What does the litterature say about it:
Gueriniere writes there are two excersises: one of war and that of the schools
“The excersise thought a horse for war is” to go freely to either hand, set off with speed, stop, turn freely on the hunches and be trained for noises, fire and so on.
And then says “the school excercise comprizes all the airs invented by the masters of the art, which ought to be practised in the school” (and then lists the airs).
The question is if he means that the schooling of the horse is diveded in these two or if its for different horses. One trained for war and the other for the art.
Also Pluvinel writes “Many airs were developed largely for the gratification of the individual rider and for their spectator appeal.” He writes it though that the war horses was trained in the high airs (but referreing to medieval times), cause could they perfom the airs they were also fit for battle, even though they couldnt perfom it in battle due to heavy armour.
Pasquale Caracciolo says:
“Maybe someone will consider useless and vain that a man toils to teach these jumps to his horse; but he is wrong, because in addition to the fact that a horse that goes swaying from jump to jump it is beautiful to see, certainly, by lightening his arms and legs through these exercises, he becomes more agile and more ready for all the other virtues that are required. Just as though the ball game is not in itself necessary to the Rider, it cannot, however, be denied that in addition to giving him some ornament, it is also very beneficial to train him to the use of weapons. One must first consider the size, ability, and the inclination of the animal, and when these things are adequate, it is out of doubt that teaching to their horses these exercises is useful and honorable to young people eager to stay well on saddle, and that by means of this discipline, the horses will become every day more agile and lighter, while maintaining temperance and the prescribed order. But the one who would train a very fast horse, or one particularly suited to war, to these jumps and exercises, would be a fool, because in military operations they would rather produce hindrance and damage instead of any benefit to the Rider, as we have already said before”
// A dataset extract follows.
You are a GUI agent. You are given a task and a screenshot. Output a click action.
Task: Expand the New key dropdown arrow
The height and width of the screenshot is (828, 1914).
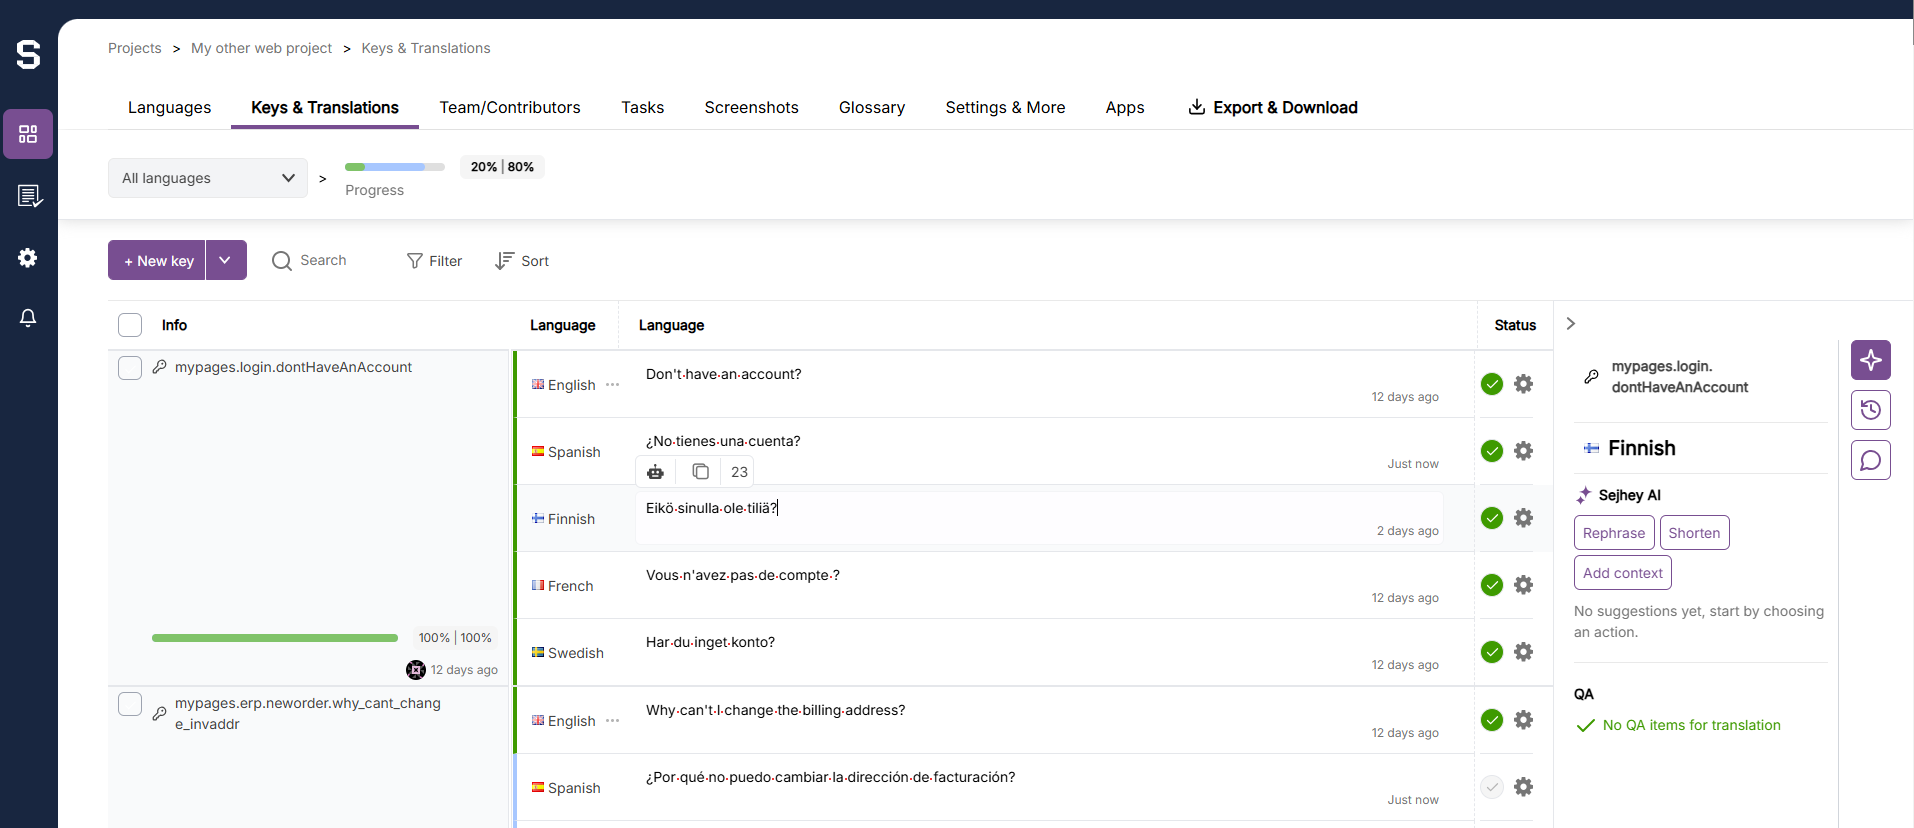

I think it is pretty clear that even the contemporary masters agrees the high airs are for show, and not for war. Also talking to people doing rossfechten, who have had horses done the capriole for real says it is of little use. If you have done even a little mounted horse back, you will understand why. The tempo is all wrong. In mounted combat speed, balance and turning is everything. In a capriole you loose everything of that. Both the rider and the horse will be thrown off balance when landing, and even if it is just for a small amount of time, that is still time you dont have. The standing capriole is a little different, both the horse and the rider can still be in balance, and the horse can then put his hind leg under him and go.
This is not to say caprioles never happened, just that it wasn’t a movement trained for war. I can see a capriole happen when a horse is corned or the excited and the rider gives the “wrong” aids, and it has, but that is not the same as being a deliberated used movement.
The high airs could have been developed as a way to train the agility of the horses, and then it took higher form when jousting turned into more show pieces in the 16th century and they started to have carousels. Which was more like a beauty and art show, than the previous more sport event.
But I am still curious if war horses actually where trained in them, or they only trained school horses for the high airs. I am sure it probably differed. But like in Gueriniere book when he divides the training in two. Will the school horse not be trained for the war part, but the war horse in both, or do they have completely separate trainings?